How true became the saying that necessity is the mother of invention. Using some make-shift brushes the camp was cleared of rubbish, holes were patched up and some of the R.E.'s attempted to sink a well for a water supply. Unfortunately, due to our location on the waterfront the water was undrinkable. Flies were so thick that we could swot them off the walls and ceiling and gather them up in a shovel. Our discipline was good and gradually we became organised. The R.A.M.C. personnel gathered the sick and wounded into a hut to be used as a hospital, and other units straightened up the camp to make it habitable.
One of our biggest problems was water. For the first few days we were limited to one pint per day per person.

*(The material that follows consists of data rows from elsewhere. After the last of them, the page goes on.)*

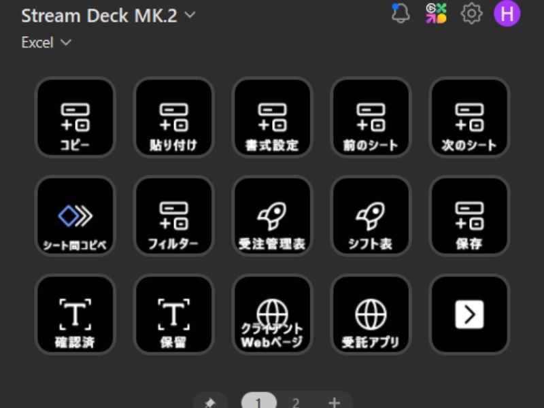Click the 受託アプリ globe key

point(371,315)
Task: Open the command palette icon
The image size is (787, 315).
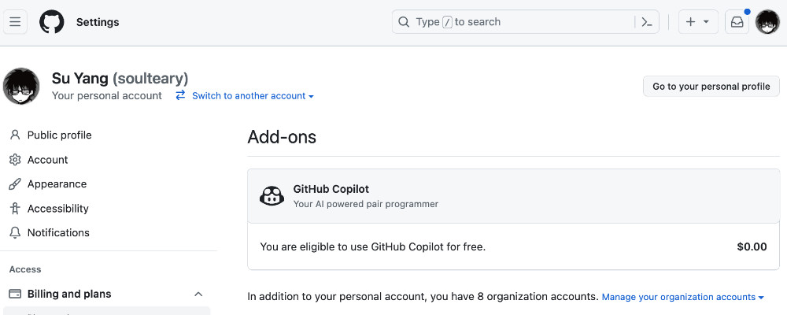Action: click(647, 22)
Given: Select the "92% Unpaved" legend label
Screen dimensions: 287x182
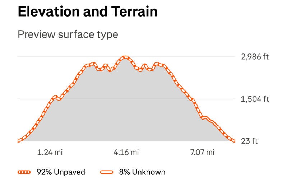Looking at the screenshot, I should coord(61,172).

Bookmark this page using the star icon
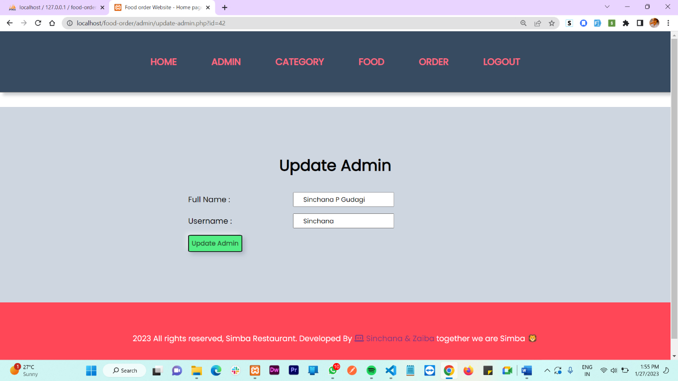coord(552,23)
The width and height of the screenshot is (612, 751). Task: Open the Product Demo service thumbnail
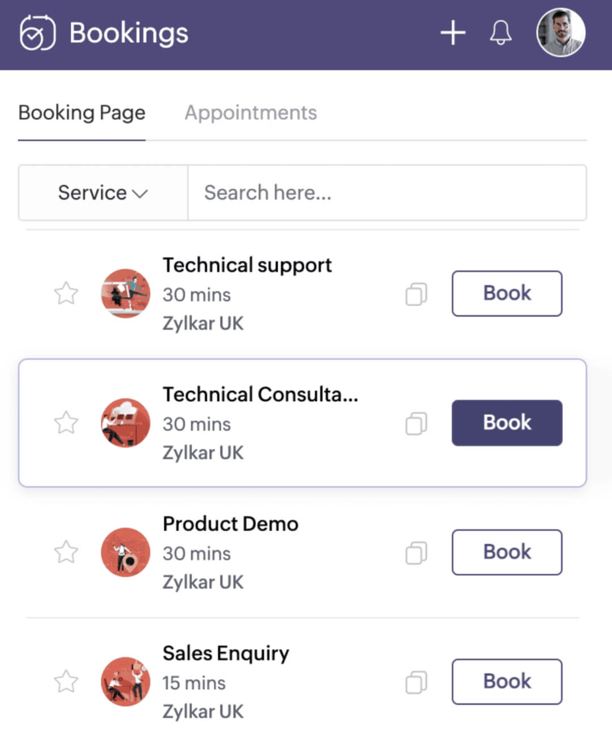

Our food consisted of a small bowl of rice at about 9 a.m., although most of us at that time were able to supplement it with rations, we had carried with us.
In spite of the fact that Japanese guards were posted all around the camp, the original fence surrounding it was broken in many places, and for the first two or three nights, quite a number of our men crawled past the guards and visited Chinese families nearby, returning in the morning, because it would have been practically impossible to escape from the island. These excursions ceased when the Japanese re-wired the camp.
Each day our numbers swelled as troops, who had been up in the hills and had not known of the surrender, were rounded up. Later we were to find instances where some of our troops had hidden in the hills for weeks, dodging Japanese search parties, and in a few cases, had managed to get hold of small boats and made their escape to Macau (a Portuguese possession about 40 miles west of Hong Kong).